I’m sure we have seen this happen: A programmer forgets to add a status = 1 condition/check to an SQL query and the app disintegrates.

Status fields can be useful in some ways especially if the range of values are large, e.g. to track order status. But the most common use I’ve seen is data retention, i.e. keeping a deleted record. The status field is an ancient way of archiving a record, and this design exists in almost every application I’ve seen, because back in those days schools told us to normalize tables. Some companies even make it a mandatory design requirement to have this field in every table — even in many-to-many join tables.

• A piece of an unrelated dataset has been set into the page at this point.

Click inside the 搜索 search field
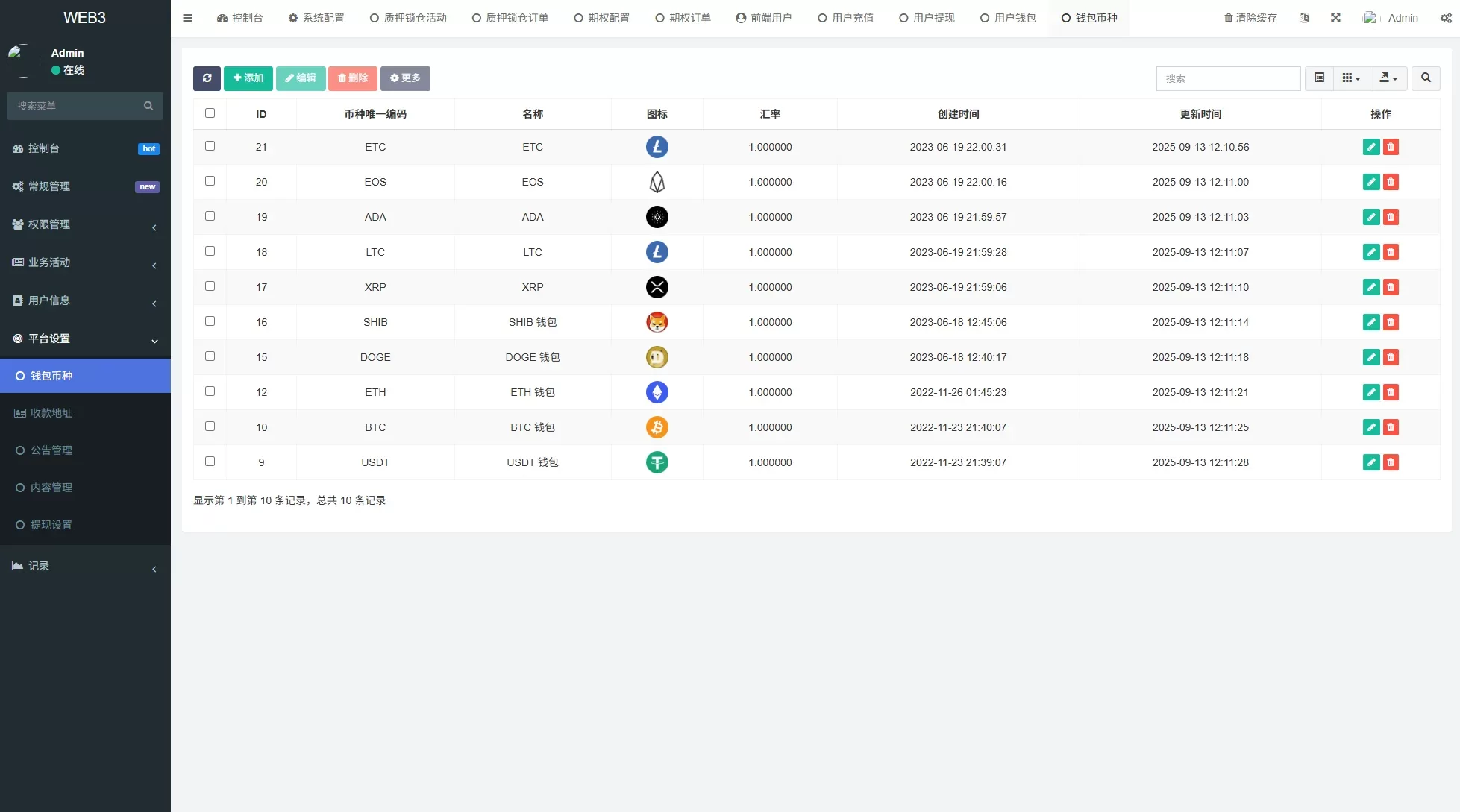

We should avoid designing tables with record deletion status fields. Why? There’s many reasons why, and the common accidental omission of the status check is one of those reasons. There are also different data types being used, sometimes highly inefficient for indexing — for example INT, a 32-bit signed integer is very commonly used for storing values 0 and 1. The ambiguity is also a common problem: What does 0, 1 and 2 stand for? Where are these defined? In constants, or cross-referenced to another table? The status check is also an additional condition that the database needs index/filter. What’s worse is that sometimes the check is done at the model layer, while other times the check is done at the controller layer… or maybe both… or maybe none.

So what’s a better way of dealing with record archival? If there’s really no reason to keep the record, delete it.

If the record should be kept for some reason, archive it into another table, a technique known as partitioning. It would also be more efficient to search a table containing only records you need to query.

Partitioning also allows you to tier by storage performance, e.g. place “live” tables on high performance storage, and “archive” tables on slower storage devices. You can also tweak indexing to cater to different search patterns on both sets of data.

Archiving data is very easy, and is not much more complicated than a delete: If the two tables are identical (in column definition), simply use INSERT INTO … SELECT, then DELETE.

If you are worried about deletes being I/O intensive, then consider batching the deletes or having a cache. This will depend on how your application is designed.

(Side note: MySQL 5.1 has a new partition feature that can be used to automagically partition tables, but that is more for performance purposes. This article is discussing a design issue to remove common errors in programming.)

Edit: Updated Oct 19. Friend asked about status fields that may have a large range of values, such as transaction statuses. These are OK to remain as fields. I was primarily targeting record archival.